The problem is, what I'm thinking of with myself is something that I was not
consciously aware of at the time, but that definitely occurred. So I can't
relate to the idea of "I will probably fall in love with this person." Rather,
it's there's this reaction I have, that's probably some initial attraction, or
picking up on subtle cues of their attraction, or mutual attraction, that I'm
not aware of at the time.

Generally speaking, I feel like I want to impress this person a lot, and feel
kind of inferior or insufficient or something, like I want them to like me.
It's not a manipulative feeling, like I want to manipulate them, but rather a
genuine feeling of wanting to be a better person, or more attractive, in
response to them.
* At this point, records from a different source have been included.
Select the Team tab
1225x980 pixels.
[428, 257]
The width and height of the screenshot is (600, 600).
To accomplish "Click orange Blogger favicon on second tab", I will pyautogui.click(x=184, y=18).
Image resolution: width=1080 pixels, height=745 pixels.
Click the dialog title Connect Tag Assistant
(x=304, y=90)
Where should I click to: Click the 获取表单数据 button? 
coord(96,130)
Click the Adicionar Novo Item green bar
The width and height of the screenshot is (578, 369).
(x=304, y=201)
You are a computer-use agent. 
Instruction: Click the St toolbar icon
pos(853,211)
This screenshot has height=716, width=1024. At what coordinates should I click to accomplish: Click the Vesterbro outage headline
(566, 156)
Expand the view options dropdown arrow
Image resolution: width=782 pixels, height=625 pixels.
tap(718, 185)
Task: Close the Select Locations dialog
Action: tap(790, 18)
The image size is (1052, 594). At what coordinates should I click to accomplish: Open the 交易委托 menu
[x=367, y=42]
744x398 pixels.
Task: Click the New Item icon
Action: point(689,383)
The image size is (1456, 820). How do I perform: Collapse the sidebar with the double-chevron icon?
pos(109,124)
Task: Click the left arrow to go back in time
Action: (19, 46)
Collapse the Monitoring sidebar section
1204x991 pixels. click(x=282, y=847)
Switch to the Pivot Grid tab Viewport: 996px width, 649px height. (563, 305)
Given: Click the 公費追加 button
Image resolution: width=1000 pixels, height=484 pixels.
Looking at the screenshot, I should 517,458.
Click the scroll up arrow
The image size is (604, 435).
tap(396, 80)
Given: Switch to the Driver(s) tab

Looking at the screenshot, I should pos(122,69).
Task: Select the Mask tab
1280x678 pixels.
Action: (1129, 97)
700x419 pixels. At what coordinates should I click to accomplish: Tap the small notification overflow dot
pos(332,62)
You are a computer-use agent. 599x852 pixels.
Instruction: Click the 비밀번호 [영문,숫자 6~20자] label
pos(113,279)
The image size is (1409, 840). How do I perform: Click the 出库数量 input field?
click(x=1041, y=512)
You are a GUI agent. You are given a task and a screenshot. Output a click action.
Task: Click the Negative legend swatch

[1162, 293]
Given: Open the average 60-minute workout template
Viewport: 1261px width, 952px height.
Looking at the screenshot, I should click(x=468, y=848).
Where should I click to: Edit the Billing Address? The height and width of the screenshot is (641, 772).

It's almost as if my brain is trying to be sexually and
romantically attractive to a person I don't even know I'm attracted to.

However, in these situations, I would never really think anything about being
attracted to them. If someone brought it up with me, I might even think it's
absurd, and not even in a defensive way, but just in the sense that it never
ever occurred to me to be in a relationship with them. I don't think to myself
"oh that person is really attractive," or "they're the sort of person I'd like
to be with." It's something I'm really unaware of, sometimes even for months
of knowing the person. It's a very visceral, primal kind of thing.

This article seems to be describing a very similar idea, but at a later stage,
where I might be becoming aware of feelings but am not entirely sure of the
consequences of it or something.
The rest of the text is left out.